Un respeto

¡Qué terrible contraste! Ayer contemplábamos cómo la fe de personas como Jairo o la hemorroísa permitieron al Señor obrar milagros admirables. Hoy, en Nazaret, entre los suyos, Jesús experimentará el fracaso más rotundo. No pudo hacer allí ningún milagro (…). Y se admiraba de su falta de fe.

¿Por qué quienes más cerca habían vivido del Señor, quienes habían crecido con Él, fueron quienes menos creyeron en su divinidad? Le habían perdido el respeto. La cercanía que con ellos tuvo durante años, en lugar de ser vivida y agradecida como un don, se les convirtió en motivo de desprecio. Y, así, la vida de familia degeneró en «familiaridades». Por desgracia, sucede muchas veces, y no sólo en la familia del Señor.

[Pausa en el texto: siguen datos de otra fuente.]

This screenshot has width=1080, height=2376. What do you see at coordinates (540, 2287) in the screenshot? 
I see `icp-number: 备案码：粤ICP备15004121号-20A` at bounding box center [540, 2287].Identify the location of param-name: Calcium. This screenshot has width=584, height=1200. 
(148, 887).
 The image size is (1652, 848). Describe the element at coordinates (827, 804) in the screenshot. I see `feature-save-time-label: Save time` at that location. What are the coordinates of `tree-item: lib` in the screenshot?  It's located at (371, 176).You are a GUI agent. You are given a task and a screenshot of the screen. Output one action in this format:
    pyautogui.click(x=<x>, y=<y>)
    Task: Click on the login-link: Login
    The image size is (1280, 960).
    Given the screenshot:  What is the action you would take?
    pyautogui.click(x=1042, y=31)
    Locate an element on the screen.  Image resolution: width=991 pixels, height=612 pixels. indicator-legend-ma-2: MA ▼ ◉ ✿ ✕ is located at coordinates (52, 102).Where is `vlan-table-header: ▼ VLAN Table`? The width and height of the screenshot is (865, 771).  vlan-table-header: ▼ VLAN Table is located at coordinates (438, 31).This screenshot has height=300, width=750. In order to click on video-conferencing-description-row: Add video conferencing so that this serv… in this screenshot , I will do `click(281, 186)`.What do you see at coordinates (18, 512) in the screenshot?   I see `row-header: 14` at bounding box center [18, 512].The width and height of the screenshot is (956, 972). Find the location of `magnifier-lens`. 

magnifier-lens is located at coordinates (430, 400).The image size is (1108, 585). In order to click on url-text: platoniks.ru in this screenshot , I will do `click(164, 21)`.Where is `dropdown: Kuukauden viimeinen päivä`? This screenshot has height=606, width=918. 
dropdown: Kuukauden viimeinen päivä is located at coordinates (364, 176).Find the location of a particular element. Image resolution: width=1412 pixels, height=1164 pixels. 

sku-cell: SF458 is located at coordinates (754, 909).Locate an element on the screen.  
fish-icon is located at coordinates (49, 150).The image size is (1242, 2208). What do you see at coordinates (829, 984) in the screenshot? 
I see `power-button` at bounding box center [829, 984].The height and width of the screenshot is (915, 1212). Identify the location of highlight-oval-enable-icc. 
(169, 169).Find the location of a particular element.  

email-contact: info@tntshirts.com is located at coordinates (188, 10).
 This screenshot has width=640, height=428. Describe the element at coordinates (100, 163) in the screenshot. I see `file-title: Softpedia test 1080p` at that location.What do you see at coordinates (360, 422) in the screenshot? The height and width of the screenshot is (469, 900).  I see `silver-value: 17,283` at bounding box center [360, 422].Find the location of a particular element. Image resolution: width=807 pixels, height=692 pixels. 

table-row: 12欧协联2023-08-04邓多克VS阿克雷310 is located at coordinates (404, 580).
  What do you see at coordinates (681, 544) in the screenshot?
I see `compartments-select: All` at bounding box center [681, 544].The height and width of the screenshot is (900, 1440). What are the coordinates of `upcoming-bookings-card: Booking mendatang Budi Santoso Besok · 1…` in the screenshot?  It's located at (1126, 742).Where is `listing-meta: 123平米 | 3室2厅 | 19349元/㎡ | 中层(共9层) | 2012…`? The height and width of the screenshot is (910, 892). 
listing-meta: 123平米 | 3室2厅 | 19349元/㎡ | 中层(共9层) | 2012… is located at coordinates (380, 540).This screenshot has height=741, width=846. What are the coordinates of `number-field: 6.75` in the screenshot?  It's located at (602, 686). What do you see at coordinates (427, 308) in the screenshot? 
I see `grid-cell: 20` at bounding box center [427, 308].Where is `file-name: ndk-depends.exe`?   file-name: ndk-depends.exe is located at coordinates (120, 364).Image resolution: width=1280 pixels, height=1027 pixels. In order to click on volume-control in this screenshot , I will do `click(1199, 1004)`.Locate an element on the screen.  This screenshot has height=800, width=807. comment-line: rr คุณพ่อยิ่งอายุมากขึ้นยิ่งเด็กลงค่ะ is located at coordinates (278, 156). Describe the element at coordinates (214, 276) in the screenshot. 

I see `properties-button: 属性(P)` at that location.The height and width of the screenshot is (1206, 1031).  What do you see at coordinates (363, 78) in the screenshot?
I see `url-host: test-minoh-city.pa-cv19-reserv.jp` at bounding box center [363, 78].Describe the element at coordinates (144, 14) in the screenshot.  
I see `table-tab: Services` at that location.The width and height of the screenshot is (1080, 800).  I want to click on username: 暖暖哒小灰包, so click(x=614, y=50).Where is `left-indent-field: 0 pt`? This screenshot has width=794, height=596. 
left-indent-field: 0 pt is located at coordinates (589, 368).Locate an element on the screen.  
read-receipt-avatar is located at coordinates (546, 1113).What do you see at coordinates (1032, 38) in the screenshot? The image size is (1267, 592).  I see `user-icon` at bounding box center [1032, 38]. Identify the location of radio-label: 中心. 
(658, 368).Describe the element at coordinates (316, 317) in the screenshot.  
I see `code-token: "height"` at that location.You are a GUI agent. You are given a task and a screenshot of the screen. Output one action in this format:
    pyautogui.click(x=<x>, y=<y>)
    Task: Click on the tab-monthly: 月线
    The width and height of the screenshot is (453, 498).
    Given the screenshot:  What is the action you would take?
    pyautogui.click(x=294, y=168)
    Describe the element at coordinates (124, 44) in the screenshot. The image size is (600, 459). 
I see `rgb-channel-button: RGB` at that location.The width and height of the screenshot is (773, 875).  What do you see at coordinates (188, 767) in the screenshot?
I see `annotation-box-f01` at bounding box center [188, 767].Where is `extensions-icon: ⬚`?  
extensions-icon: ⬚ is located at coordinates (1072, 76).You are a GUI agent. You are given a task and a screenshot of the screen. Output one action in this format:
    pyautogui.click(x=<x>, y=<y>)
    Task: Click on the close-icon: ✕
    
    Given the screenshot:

Apréndelo: cuando se pierde el respeto a Jesús, lo siguiente en perderse es la fe. Si te acostumbras a pasar ante un sagrario sin arrodillarte, si vives la santa Misa con superficialidad, si tus comuniones se llenan de rutina… Mejor tiembla, porque tu fe muere.

Pero si cuidas los detalles de respeto y adoración ante el Santísimo, si comulgas cada día como si fuera el primero, tu fe se robustecerá, y con ella abundarán en ti esperanza y caridad.